5. Emotional and Social intelligence
Emotional and social intelligence (ESI) relates to the competencies linked to four key domains: self-awareness, self-management, social awareness, and relationship management. ESI is one of the best predictors of leadership effectiveness and business performance, as it is relevant to global contexts and wider settings, facilitates learning, and provides leaders with the flexibility to anticipate, adapt, create and sustain change.

6. Authenticity
Authenticity means staying true to yourself and owning your personal experiences (e.g. values, beliefs, emotions, needs and wants). Exercising authentic leadership means leading from your own personal point of view by being consistent with your truth. This requires being self-aware and transparent, setting high standards for moral and ethical conduct, being open to opinions and viewpoints prior to making important decisions, and acting without impulse or hidden agendas. Acting authentically requires courage and builds your character strength. Character is the unique combination of mental characteristics and behavior that distinguishes you from others. Strength of character means doing the right thing despite temptations or outside pressure to the contrary. It means speaking up and acting on your convictions – what you believe is right, according to your values and your truth. Acting consistently like this builds your capacity for character-based leadership and demonstrates your moral potency and ethics. This affords you a great reputation, which is essential for effective leadership and one of the most treasured and powerful assets you can have as a leader.

7. Psychological Capital
Psychological capital (PsyCap) relates to the state of development that influences your levels of satisfaction and performance. PsyCap is the result of the powerful synergistic effect of the following four psychological states represented by the acronym HERO:
• Hope: The will and the way – your desire, ambition and expectation to persevere and, when necessary, to change direction to reach your goals.
• Efficacy: Your confidence to succeed – your belief in your ability to take on and succeed at challenging tasks within a given context.
• Resilience: Your capacity to bounce back from adversity, conflict and failure to succeed, and adapt to changing and stressful demands.
• Optimism: Your capacity to attribute and explain: positive events as personal, permanent and pervasive causes; and negative events as external, temporary and situation specific.

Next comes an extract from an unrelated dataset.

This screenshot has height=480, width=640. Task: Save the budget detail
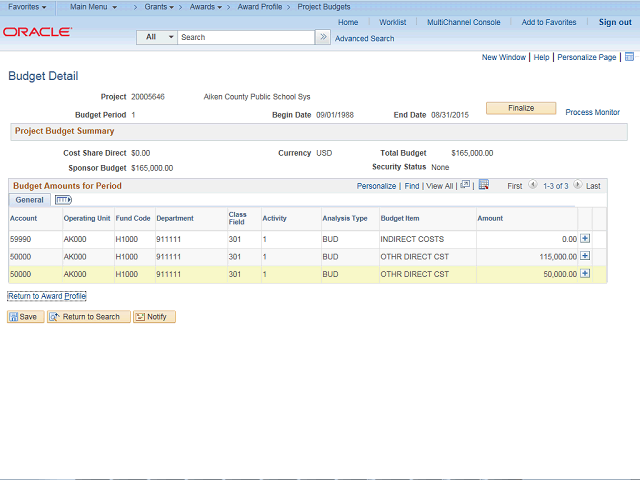pyautogui.click(x=26, y=317)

8. Creative Thinking and Innovative Behavior
Creativity is projected to become the third most important skill needed in 2020. Leader behavior can shape company culture and is an important predictor and innovative workplace behavior (IWB) – the behavior that guides the initiation and intentional introduction of new and useful ideas, processes, products, services, or procedures. From a strategic perspective, your leadership is an important driver of innovation in two ways: (1) establishes a work environment that is conducive to creativity and subsequent innovation; and (2) drives and manages strategic innovation goals. This capability affords competitive advantage for your organization.

9. Global Mindsets and Cultural Intelligence
As a leader, your ability to adopt a global mindset and being able to exercise global leadership to affect change is critical. To this end, you need cultural intelligence (CQ) – the capability to relate and work effectively in culturally diverse contexts and situations. CQ also affords you the ability to effectively manage diversity and inclusion within the organization.

10. Collective Leadership Capability
Collective leadership involves all employees and means that everyone takes responsibility for the success of a team or organization. Hence, today’s leadership mandate is not about exercising power or authority but rather about creating more leaders by empowering employees at all levels of the organization. This capability affords you decentralized decision-making, high levels of collaboration and accountability. In turn, this enables you to execute flawlessly and to deliver outstanding business results.

Consistently cultivating and applying the above 10 capabilities is your definitive route to leadership excellence and results in today’s world.